Format the lines of the listing, from the line containing "Frauengymnastik [Frauengymnastik (2" through the end of the listing, as a numbered list, omitting any blank lines.

───── RECORD LIST

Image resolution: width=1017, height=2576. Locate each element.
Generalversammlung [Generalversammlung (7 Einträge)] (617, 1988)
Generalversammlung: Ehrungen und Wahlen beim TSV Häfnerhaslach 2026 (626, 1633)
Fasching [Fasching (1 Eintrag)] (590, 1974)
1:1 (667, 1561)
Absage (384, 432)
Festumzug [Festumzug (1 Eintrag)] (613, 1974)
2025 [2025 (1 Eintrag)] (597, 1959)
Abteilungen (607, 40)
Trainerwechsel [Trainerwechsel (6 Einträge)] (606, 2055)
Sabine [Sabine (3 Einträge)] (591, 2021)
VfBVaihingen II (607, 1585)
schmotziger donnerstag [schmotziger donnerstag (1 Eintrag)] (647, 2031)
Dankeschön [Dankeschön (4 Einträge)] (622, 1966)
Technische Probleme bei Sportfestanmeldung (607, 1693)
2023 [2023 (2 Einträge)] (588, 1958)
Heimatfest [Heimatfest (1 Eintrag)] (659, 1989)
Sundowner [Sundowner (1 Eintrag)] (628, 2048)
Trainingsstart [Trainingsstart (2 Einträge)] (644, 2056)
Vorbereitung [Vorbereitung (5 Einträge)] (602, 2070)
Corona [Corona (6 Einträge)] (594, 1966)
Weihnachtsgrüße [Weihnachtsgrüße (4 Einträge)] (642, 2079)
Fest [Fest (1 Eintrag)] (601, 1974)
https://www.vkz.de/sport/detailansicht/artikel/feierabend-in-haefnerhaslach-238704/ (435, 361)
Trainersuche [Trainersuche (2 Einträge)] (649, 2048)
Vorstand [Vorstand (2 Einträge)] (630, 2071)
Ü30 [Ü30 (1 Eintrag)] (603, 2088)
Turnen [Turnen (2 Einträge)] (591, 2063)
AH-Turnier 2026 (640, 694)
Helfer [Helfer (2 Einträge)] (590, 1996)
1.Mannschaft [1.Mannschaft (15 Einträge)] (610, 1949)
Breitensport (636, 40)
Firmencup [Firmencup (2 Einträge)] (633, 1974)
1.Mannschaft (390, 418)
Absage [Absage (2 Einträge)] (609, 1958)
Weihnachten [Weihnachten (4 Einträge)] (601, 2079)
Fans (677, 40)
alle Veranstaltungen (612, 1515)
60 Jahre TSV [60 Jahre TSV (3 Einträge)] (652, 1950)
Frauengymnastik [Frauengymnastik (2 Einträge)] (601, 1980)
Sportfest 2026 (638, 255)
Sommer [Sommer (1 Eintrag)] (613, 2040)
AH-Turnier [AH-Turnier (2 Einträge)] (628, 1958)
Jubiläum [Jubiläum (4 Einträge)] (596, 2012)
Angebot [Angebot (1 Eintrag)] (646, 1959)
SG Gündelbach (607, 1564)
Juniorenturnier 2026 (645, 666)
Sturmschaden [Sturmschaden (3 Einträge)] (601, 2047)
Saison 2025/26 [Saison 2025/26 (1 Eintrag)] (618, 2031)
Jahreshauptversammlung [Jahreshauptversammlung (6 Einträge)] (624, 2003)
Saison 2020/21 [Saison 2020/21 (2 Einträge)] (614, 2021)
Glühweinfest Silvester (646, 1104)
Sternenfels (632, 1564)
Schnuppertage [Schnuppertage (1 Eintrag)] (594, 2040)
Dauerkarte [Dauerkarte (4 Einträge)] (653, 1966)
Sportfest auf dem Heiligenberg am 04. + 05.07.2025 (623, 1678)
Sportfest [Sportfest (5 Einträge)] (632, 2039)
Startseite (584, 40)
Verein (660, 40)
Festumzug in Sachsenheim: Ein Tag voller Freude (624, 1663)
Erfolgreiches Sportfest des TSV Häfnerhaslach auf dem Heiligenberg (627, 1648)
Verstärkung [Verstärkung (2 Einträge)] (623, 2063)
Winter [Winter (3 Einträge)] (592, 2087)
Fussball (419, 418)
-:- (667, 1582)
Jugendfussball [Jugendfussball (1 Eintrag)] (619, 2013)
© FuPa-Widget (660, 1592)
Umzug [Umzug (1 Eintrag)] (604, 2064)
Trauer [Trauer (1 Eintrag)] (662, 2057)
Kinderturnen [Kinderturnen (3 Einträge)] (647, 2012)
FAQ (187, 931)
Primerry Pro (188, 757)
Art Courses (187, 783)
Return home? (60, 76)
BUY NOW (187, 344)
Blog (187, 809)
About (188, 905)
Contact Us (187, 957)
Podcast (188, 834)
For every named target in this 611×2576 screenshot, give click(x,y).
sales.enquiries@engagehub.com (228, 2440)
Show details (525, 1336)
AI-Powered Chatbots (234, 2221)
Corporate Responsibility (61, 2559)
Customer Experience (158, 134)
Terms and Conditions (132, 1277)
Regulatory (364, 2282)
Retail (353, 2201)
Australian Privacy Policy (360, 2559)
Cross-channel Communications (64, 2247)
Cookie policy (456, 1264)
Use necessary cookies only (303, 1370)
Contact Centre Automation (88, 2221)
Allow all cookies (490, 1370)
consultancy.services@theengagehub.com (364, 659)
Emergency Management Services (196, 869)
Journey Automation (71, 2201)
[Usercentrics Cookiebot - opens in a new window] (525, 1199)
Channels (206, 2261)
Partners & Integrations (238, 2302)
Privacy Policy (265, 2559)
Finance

──────────

• **RESPONSE TO THIS TASK**
1. Frauengymnastik [Frauengymnastik (2 Einträge)] (601, 1980)
2. Sportfest 2026 (638, 255)
3. Sommer [Sommer (1 Eintrag)] (613, 2040)
4. AH-Turnier [AH-Turnier (2 Einträge)] (628, 1958)
5. Jubiläum [Jubiläum (4 Einträge)] (596, 2012)
6. Angebot [Angebot (1 Eintrag)] (646, 1959)
7. SG Gündelbach (607, 1564)
8. Juniorenturnier 2026 (645, 666)
9. Sturmschaden [Sturmschaden (3 Einträge)] (601, 2047)
10. Saison 2025/26 [Saison 2025/26 (1 Eintrag)] (618, 2031)
11. Jahreshauptversammlung [Jahreshauptversammlung (6 Einträge)] (624, 2003)
12. Saison 2020/21 [Saison 2020/21 (2 Einträge)] (614, 2021)
13. Glühweinfest Silvester (646, 1104)
14. Sternenfels (632, 1564)
15. Schnuppertage [Schnuppertage (1 Eintrag)] (594, 2040)
16. Dauerkarte [Dauerkarte (4 Einträge)] (653, 1966)
17. Sportfest auf dem Heiligenberg am 04. + 05.07.2025 (623, 1678)
18. Sportfest [Sportfest (5 Einträge)] (632, 2039)
19. Startseite (584, 40)
20. Verein (660, 40)
21. Festumzug in Sachsenheim: Ein Tag voller Freude (624, 1663)
22. Erfolgreiches Sportfest des TSV Häfnerhaslach auf dem Heiligenberg (627, 1648)
23. Verstärkung [Verstärkung (2 Einträge)] (623, 2063)
24. Winter [Winter (3 Einträge)] (592, 2087)
25. Fussball (419, 418)
26. -:- (667, 1582)
27. Jugendfussball [Jugendfussball (1 Eintrag)] (619, 2013)
28. © FuPa-Widget (660, 1592)
29. Umzug [Umzug (1 Eintrag)] (604, 2064)
30. Trauer [Trauer (1 Eintrag)] (662, 2057)
31. Kinderturnen [Kinderturnen (3 Einträge)] (647, 2012)
32. FAQ (187, 931)
33. Primerry Pro (188, 757)
34. Art Courses (187, 783)
35. Return home? (60, 76)
36. BUY NOW (187, 344)
37. Blog (187, 809)
38. About (188, 905)
39. Contact Us (187, 957)
40. Podcast (188, 834)
41. For every named target in this 611×2576 screenshot, give click(x,y).
42. sales.enquiries@engagehub.com (228, 2440)
43. Show details (525, 1336)
44. AI-Powered Chatbots (234, 2221)
45. Corporate Responsibility (61, 2559)
46. Customer Experience (158, 134)
47. Terms and Conditions (132, 1277)
48. Regulatory (364, 2282)
49. Retail (353, 2201)
50. Australian Privacy Policy (360, 2559)
51. Cross-channel Communications (64, 2247)
52. Cookie policy (456, 1264)
53. Use necessary cookies only (303, 1370)
54. Contact Centre Automation (88, 2221)
55. Allow all cookies (490, 1370)
56. consultancy.services@theengagehub.com (364, 659)
57. Emergency Management Services (196, 869)
58. Journey Automation (71, 2201)
59. [Usercentrics Cookiebot - opens in a new window] (525, 1199)
60. Channels (206, 2261)
61. Partners & Integrations (238, 2302)
62. Privacy Policy (265, 2559)
63. Finance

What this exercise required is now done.